PROBLEM REQUIREMENTS -> Your answer must be the lines from the one containing "Screen dimensions: 1100x503" through the last line of the records below, copied exactly, with the pictures left out.

EXERCISE DATA Start Marker

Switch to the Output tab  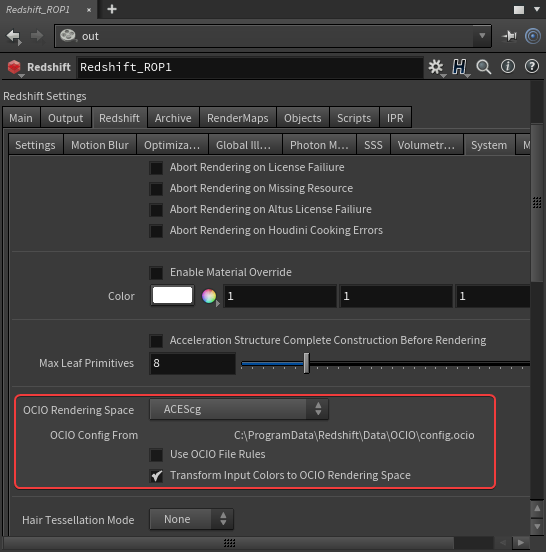(x=65, y=118)
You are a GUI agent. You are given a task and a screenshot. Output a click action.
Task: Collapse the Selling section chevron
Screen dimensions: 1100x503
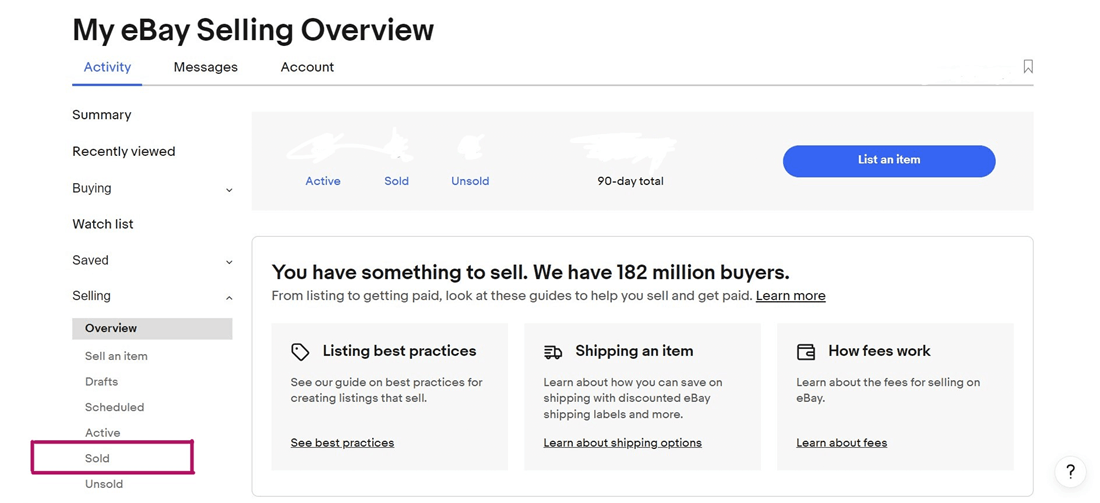[229, 297]
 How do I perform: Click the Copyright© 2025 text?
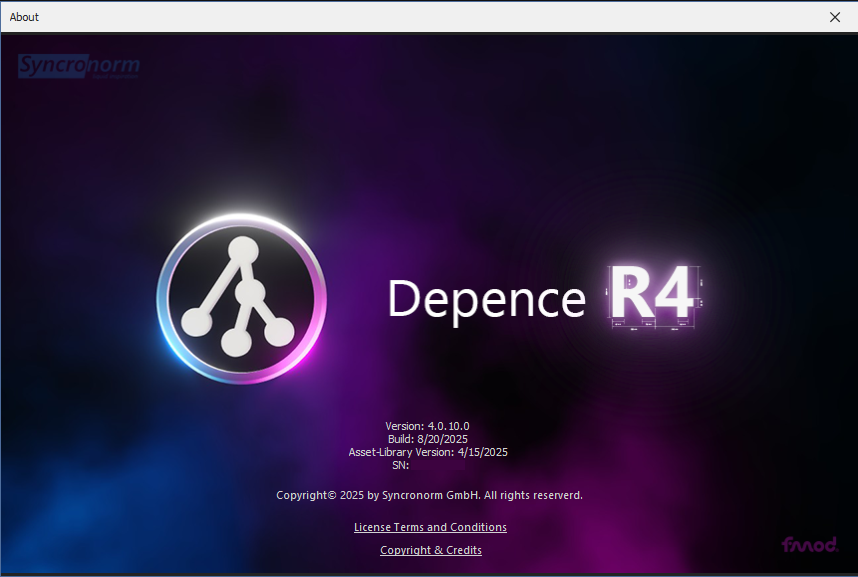(312, 495)
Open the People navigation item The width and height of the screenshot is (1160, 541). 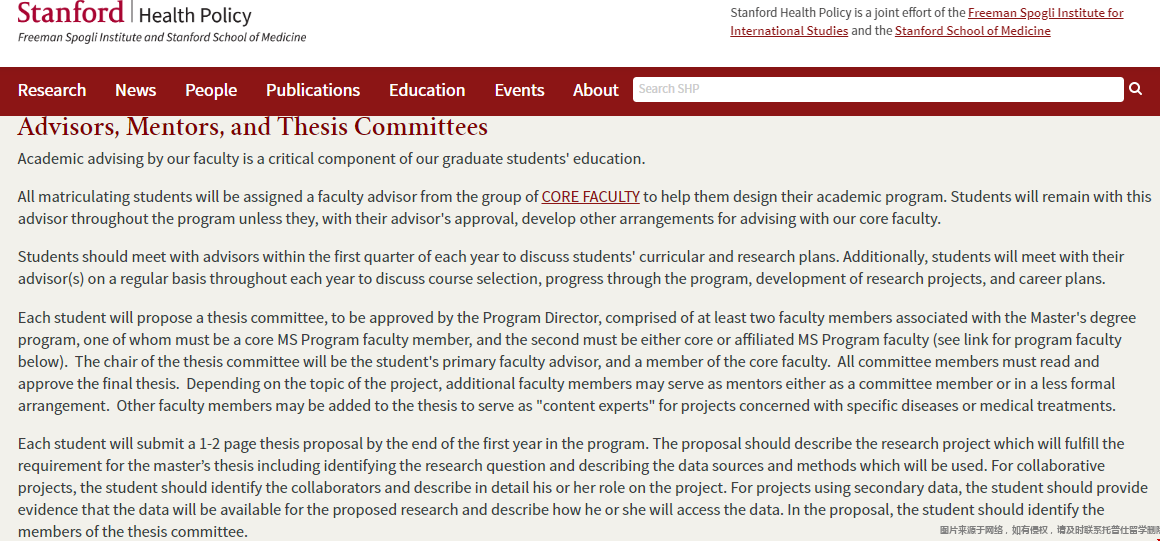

EXERCISE DATA End Marker

WRITTEN ANSWER ->
Screen dimensions: 1100x503
[229, 297]
 How do I perform: Click the Copyright© 2025 text?
(312, 495)
Open the People navigation item The width and height of the screenshot is (1160, 541). 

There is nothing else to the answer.